If you ever run into cache issues, you can go to

http://yourserver.com/gitphp/index.php?a=expire

to forcefully expire everything in the cache. You will also need to do this if you change any config options. This is not linked anywhere from the interface since it’s an administrative action; you have to type it in yourself.

Unified templates
I realized that the way I was handling templates previously was hampering customizability. I had template pieces that got displayed in order… for example, the header template, then the nav template, then the paging prev/next template, then the log template, then the footer template… you get the idea. While each of those templates was customizable, I was still enforcing the order of elements – eg the nav always had to be first, before the content.
Now, each page’s template is a single file that displays everything. This allows full flexibility to customize the template any way you want – anything can now be moved anywhere on the page. (It also made implementing caching easier)
This is a very slight performance degradation compared to previous versions, because there are times where the code will have to loop twice – once to parse data, then another time to output it in the template.

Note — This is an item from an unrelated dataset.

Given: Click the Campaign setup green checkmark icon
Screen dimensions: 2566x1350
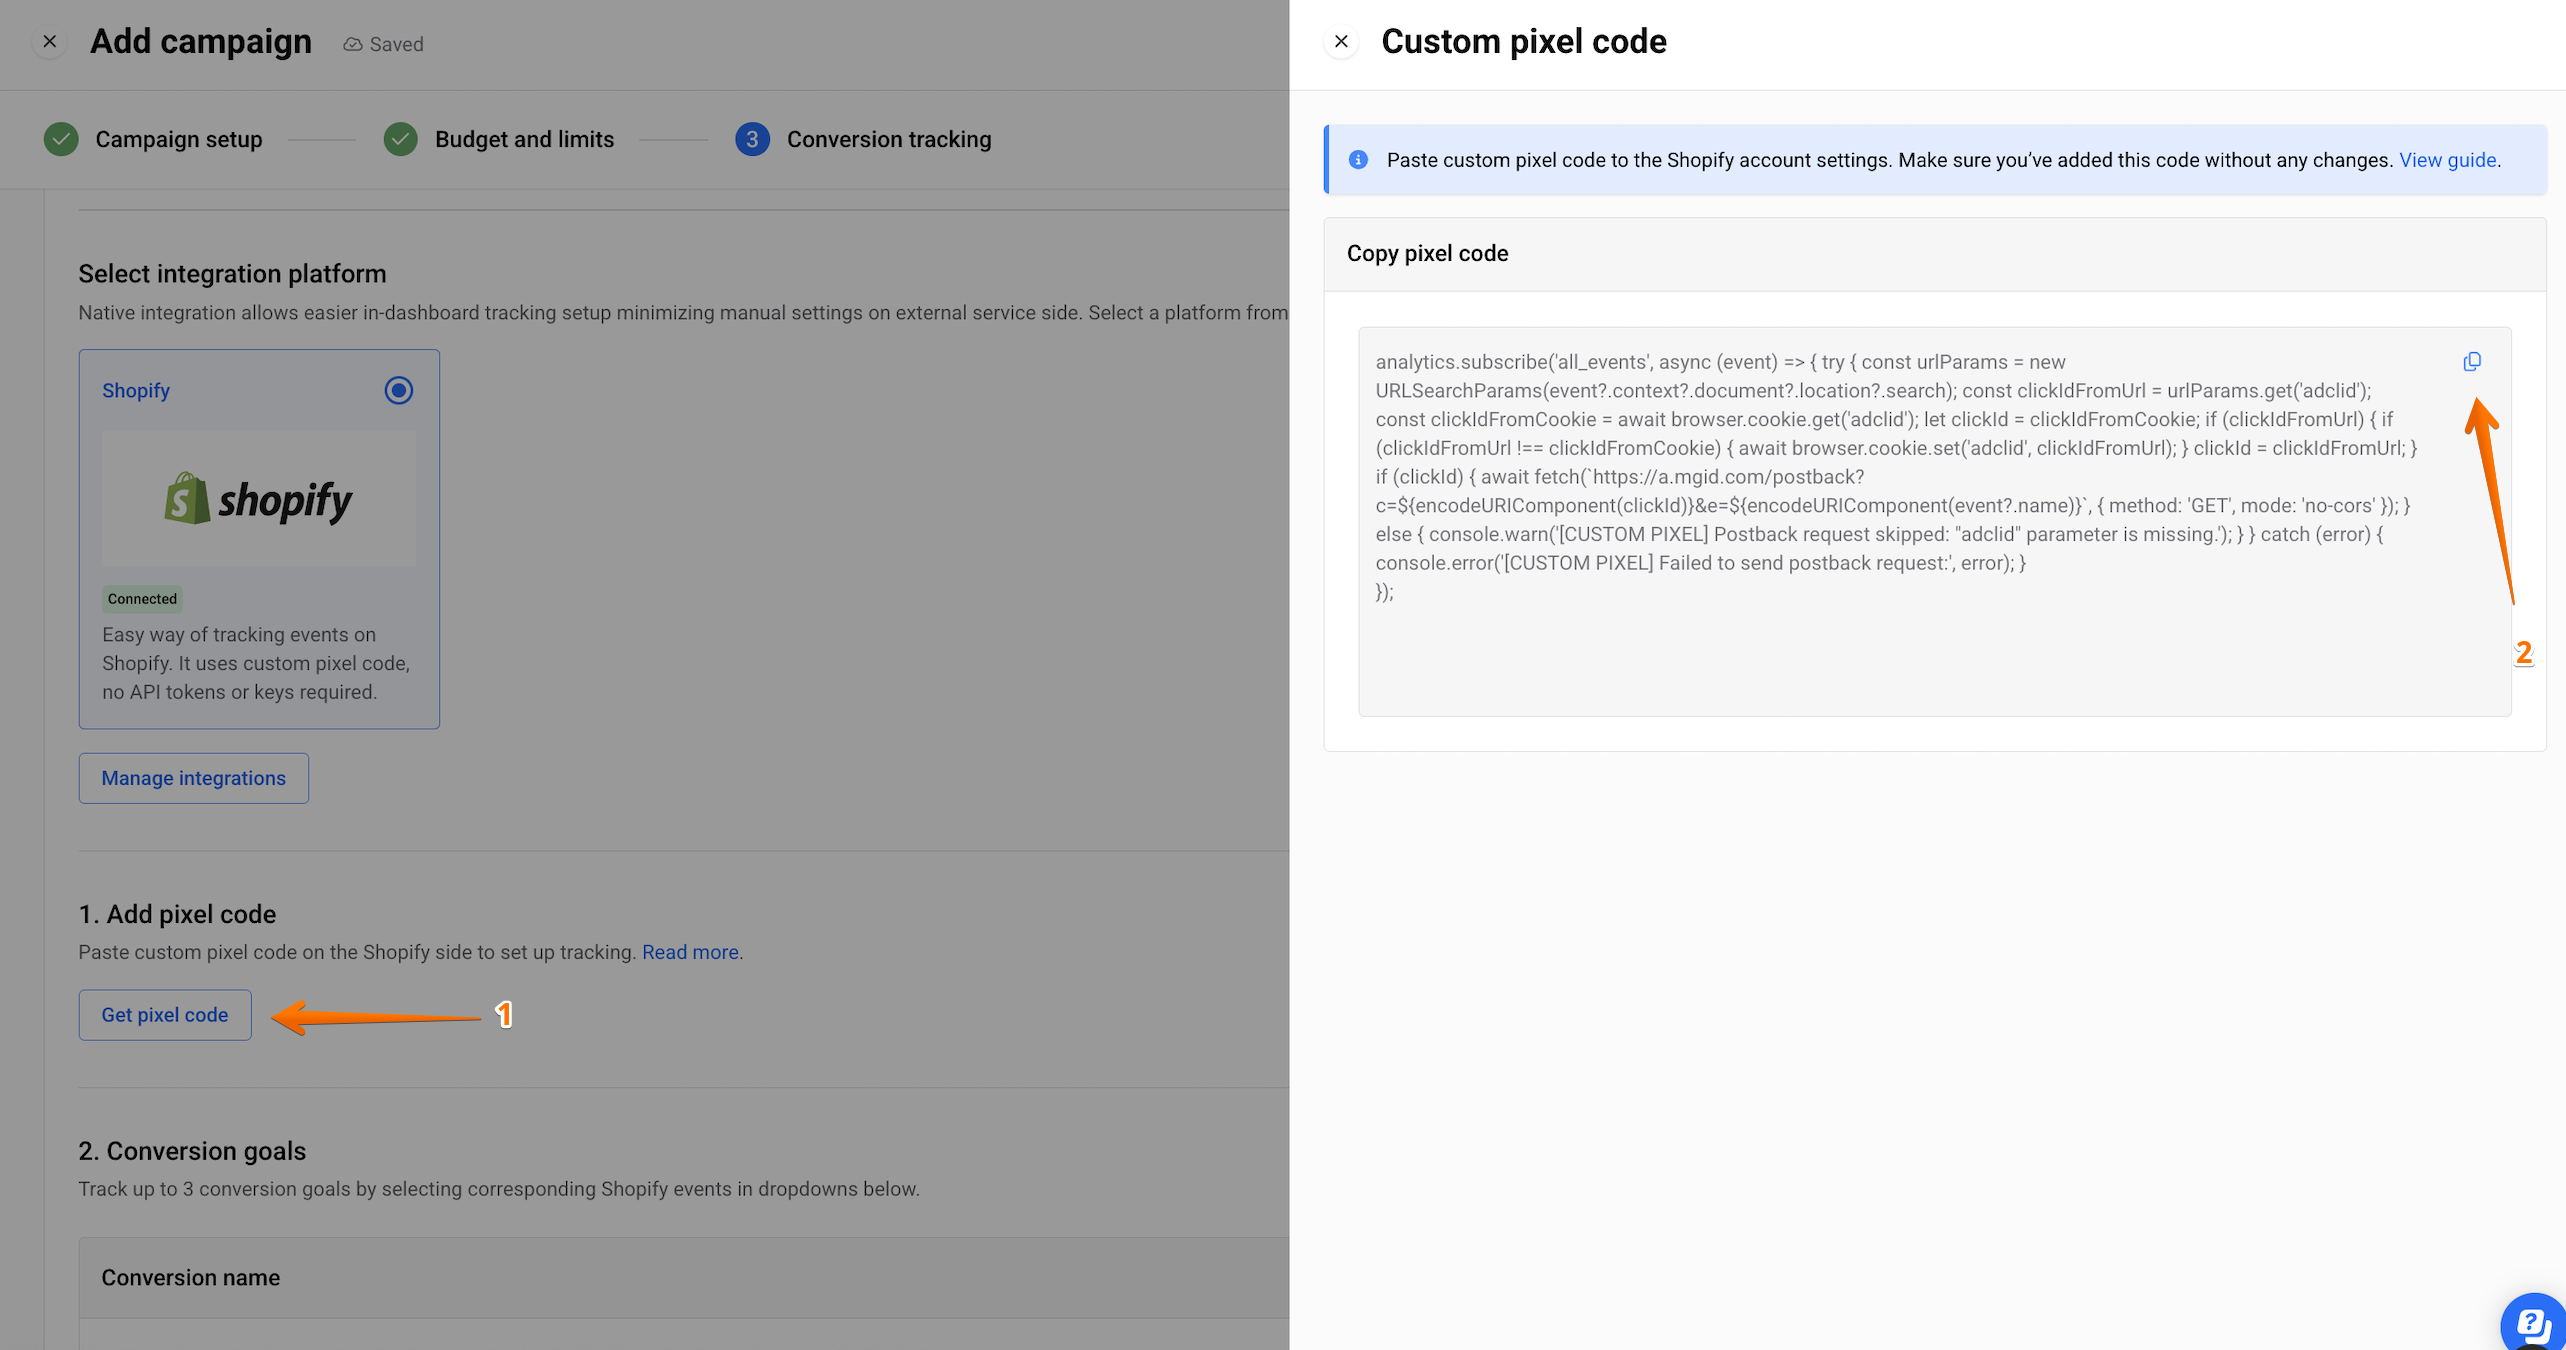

However, caching completely eliminates this difference (and then some).

Minor features:

  • Debugging can be turned on with a new config option. This is probably not useful for most users. However, this will display the execution time of a given page at the bottom, so it can be useful for checking how much time a particular action on a repository takes – although naturally, this is influenced by the cache

Bugfixes:

  • The “performance fix” introduced in version 0.0.6 made use of the –skip parameter for revision lists. This parameter was introduced in git 1.5.0, which means that revision browsing was effectively broken for any version of git lower than that. (It was broken on this site… dreamhost runs git 1.4.4.4). I have now made it backwards compatible; gitphp will use the faster –skip parameter if it detects you are running git 1.5.0 or greater, and transparently fall back to the old method if you are not. I refuse to be like gitweb and require the gitweb and git versions to both be the most current; I’ll always support old versions to the best of my ability, so please report bugs on Mantis if you have any issues with old versions.
  • Whitespace is preserved on non-html pages (such as opml and rss) for readability
  • The blob page now properly displays ref tags for HEAD
  • Pages now properly report their charset to the browser as UTF-8
  • Pages do not use the output buffer anymore. It is unnecessary if you are using caching, and avoids issues where the snapshot is larger than the output buffer and gets truncated

Internationalization is not in this release. Technically it is done, but no one showed interest in translating into another language. Abstracted and tokenized strings, without any other languages besides English, are just an unnecessary performance hit. The code still exists in the branch i18n-manual, but I’m not going to merge the feature until there’s a reason to, meaning there’s at least one other language to offer.

As always, the release is on the GitPHP page, and bugs can be reported on Mantis.